*Task statement:* Return the following from the records below: each line, word for word, starting with the line that contains "Save page to" and going on through the line that contains "Task: Click the Add button", with nothing outside that range.
=-=-=-=-=
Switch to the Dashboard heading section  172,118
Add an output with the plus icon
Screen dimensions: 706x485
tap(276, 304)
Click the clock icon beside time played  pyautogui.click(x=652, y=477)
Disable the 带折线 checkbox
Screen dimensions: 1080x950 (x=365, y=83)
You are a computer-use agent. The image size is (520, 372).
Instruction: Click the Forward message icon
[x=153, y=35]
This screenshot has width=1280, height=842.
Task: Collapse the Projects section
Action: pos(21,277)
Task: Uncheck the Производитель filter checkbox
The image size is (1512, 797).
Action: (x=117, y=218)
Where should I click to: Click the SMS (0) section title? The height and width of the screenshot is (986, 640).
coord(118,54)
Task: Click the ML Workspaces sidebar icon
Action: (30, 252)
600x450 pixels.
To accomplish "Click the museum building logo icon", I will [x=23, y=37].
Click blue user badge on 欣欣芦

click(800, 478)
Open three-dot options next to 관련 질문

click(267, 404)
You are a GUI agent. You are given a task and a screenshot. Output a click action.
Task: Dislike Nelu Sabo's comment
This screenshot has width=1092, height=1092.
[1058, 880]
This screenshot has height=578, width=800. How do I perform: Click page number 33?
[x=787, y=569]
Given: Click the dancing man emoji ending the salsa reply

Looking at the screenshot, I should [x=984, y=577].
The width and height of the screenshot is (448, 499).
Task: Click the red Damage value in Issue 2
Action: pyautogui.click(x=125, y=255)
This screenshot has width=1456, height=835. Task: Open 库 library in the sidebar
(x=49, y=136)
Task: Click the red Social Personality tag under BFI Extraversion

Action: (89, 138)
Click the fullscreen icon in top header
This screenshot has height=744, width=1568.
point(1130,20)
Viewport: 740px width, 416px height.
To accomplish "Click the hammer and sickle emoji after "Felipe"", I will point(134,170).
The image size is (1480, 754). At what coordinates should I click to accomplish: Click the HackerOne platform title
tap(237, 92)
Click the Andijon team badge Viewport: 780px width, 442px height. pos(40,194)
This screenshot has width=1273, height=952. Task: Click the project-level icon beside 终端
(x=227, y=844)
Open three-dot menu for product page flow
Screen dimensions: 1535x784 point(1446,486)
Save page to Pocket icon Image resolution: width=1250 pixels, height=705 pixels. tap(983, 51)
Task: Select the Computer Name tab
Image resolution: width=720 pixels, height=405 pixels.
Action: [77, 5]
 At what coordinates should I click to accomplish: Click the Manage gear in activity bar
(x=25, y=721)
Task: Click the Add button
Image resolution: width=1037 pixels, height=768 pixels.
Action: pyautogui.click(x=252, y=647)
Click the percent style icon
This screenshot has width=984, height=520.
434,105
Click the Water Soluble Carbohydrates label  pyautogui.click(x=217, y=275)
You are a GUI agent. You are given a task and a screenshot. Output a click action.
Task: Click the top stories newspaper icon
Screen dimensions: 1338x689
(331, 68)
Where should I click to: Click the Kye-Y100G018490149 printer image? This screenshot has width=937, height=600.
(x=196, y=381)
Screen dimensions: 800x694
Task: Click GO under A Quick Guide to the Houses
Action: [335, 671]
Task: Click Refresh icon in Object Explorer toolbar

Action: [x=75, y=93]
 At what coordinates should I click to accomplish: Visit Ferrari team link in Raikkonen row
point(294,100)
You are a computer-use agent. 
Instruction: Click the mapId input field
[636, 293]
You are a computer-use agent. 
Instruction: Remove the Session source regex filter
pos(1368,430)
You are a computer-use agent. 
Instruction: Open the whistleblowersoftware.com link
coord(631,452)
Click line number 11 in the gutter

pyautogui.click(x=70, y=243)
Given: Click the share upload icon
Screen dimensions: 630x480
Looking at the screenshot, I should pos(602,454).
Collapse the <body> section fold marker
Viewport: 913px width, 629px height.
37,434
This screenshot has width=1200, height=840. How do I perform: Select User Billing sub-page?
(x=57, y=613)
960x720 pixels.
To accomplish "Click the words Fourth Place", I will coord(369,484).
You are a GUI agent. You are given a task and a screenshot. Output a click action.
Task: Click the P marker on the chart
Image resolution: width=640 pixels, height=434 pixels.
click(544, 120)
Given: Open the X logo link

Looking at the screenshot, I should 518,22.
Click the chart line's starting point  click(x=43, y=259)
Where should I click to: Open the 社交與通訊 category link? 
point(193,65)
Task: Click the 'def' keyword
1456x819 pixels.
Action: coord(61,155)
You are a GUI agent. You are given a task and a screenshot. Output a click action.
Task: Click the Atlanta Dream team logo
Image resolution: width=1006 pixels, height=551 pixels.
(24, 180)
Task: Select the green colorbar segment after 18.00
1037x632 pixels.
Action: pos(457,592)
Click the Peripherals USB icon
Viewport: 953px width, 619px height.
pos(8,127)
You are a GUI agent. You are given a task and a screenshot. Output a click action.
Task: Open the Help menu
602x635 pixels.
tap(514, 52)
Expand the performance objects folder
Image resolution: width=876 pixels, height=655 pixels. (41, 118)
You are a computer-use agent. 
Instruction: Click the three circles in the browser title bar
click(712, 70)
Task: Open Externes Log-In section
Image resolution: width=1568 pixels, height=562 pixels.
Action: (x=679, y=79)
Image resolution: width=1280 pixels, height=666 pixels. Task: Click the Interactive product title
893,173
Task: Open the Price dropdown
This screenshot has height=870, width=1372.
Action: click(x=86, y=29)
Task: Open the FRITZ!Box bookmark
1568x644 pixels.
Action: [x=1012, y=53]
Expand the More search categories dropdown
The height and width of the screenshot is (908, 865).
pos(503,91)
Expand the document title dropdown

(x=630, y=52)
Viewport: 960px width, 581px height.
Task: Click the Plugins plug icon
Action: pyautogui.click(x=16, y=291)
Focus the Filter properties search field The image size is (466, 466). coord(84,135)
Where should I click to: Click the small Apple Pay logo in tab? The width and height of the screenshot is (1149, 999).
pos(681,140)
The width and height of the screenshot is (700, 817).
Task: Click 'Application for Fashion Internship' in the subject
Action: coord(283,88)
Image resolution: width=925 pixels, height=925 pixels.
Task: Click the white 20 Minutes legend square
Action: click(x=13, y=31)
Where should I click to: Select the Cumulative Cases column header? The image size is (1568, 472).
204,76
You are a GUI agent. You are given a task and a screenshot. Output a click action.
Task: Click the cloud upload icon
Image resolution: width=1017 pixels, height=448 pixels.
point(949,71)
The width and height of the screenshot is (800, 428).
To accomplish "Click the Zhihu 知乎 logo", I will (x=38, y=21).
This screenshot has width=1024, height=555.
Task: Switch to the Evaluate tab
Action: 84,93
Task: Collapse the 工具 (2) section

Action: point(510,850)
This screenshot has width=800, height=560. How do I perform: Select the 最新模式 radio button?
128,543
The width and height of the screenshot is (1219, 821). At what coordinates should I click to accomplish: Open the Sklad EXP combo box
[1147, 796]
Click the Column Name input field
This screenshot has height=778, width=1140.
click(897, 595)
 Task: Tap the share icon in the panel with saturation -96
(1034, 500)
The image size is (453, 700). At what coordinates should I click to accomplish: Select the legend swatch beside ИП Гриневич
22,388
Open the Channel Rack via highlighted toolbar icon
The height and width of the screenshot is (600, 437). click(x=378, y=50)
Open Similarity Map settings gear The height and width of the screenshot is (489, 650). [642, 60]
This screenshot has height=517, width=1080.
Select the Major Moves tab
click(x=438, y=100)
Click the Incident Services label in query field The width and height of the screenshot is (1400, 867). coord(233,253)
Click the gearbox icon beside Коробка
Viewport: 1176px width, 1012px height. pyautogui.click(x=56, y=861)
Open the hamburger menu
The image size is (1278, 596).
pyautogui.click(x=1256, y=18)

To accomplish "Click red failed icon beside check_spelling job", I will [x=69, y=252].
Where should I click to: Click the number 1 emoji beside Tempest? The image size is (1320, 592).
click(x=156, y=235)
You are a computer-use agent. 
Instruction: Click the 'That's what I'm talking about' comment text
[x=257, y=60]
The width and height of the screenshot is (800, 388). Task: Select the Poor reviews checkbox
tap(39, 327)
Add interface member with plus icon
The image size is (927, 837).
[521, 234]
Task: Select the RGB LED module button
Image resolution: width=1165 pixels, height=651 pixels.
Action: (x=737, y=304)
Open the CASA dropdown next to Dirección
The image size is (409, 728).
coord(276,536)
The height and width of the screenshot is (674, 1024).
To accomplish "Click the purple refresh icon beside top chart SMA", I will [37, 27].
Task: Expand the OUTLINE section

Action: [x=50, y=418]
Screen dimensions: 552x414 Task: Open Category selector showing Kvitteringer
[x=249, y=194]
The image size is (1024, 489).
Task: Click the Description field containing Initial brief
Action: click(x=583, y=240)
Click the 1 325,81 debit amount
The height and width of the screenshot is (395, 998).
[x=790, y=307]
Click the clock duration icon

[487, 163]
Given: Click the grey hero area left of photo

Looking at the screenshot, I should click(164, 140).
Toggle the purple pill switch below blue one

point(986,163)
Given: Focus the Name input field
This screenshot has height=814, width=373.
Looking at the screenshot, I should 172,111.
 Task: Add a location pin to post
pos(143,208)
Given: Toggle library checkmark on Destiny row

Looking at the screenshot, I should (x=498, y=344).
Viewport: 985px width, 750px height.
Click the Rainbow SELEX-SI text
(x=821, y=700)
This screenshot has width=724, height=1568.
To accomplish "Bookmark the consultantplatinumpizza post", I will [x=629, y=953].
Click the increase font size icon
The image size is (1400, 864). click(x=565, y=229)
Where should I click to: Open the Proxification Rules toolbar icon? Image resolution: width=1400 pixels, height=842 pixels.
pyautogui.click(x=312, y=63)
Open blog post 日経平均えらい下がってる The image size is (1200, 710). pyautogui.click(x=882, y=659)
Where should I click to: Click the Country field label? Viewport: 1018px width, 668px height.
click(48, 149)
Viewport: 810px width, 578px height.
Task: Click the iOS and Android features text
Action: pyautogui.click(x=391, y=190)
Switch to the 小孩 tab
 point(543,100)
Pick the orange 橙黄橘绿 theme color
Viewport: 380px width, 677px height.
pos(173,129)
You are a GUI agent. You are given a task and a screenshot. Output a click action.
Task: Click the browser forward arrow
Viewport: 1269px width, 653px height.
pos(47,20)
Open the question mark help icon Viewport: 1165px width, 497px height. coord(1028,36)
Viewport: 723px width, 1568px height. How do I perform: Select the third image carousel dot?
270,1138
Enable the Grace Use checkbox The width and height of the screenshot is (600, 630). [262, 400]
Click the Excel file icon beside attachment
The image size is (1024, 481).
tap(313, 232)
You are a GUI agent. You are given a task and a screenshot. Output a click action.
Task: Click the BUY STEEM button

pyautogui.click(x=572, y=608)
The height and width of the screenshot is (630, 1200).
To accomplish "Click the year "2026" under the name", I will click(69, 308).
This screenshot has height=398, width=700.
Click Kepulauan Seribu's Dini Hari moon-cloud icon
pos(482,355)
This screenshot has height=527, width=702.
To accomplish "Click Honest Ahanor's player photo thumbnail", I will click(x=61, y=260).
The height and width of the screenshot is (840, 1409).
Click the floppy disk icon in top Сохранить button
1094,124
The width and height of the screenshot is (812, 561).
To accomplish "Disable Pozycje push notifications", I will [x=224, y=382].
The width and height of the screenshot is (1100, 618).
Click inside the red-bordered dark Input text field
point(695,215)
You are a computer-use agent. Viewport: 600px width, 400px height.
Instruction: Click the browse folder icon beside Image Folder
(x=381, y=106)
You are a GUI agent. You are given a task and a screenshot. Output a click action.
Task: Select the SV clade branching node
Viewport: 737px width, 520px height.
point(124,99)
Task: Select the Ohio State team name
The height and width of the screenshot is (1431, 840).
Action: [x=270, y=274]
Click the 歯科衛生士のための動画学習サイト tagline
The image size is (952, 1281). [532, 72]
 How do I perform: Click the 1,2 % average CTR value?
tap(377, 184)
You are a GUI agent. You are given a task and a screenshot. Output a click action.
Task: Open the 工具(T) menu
=-=-=-=-=
*Task answer:*
Save page to Pocket icon Image resolution: width=1250 pixels, height=705 pixels. tap(983, 51)
Task: Select the Computer Name tab
Image resolution: width=720 pixels, height=405 pixels.
Action: [77, 5]
 At what coordinates should I click to accomplish: Click the Manage gear in activity bar
(x=25, y=721)
Task: Click the Add button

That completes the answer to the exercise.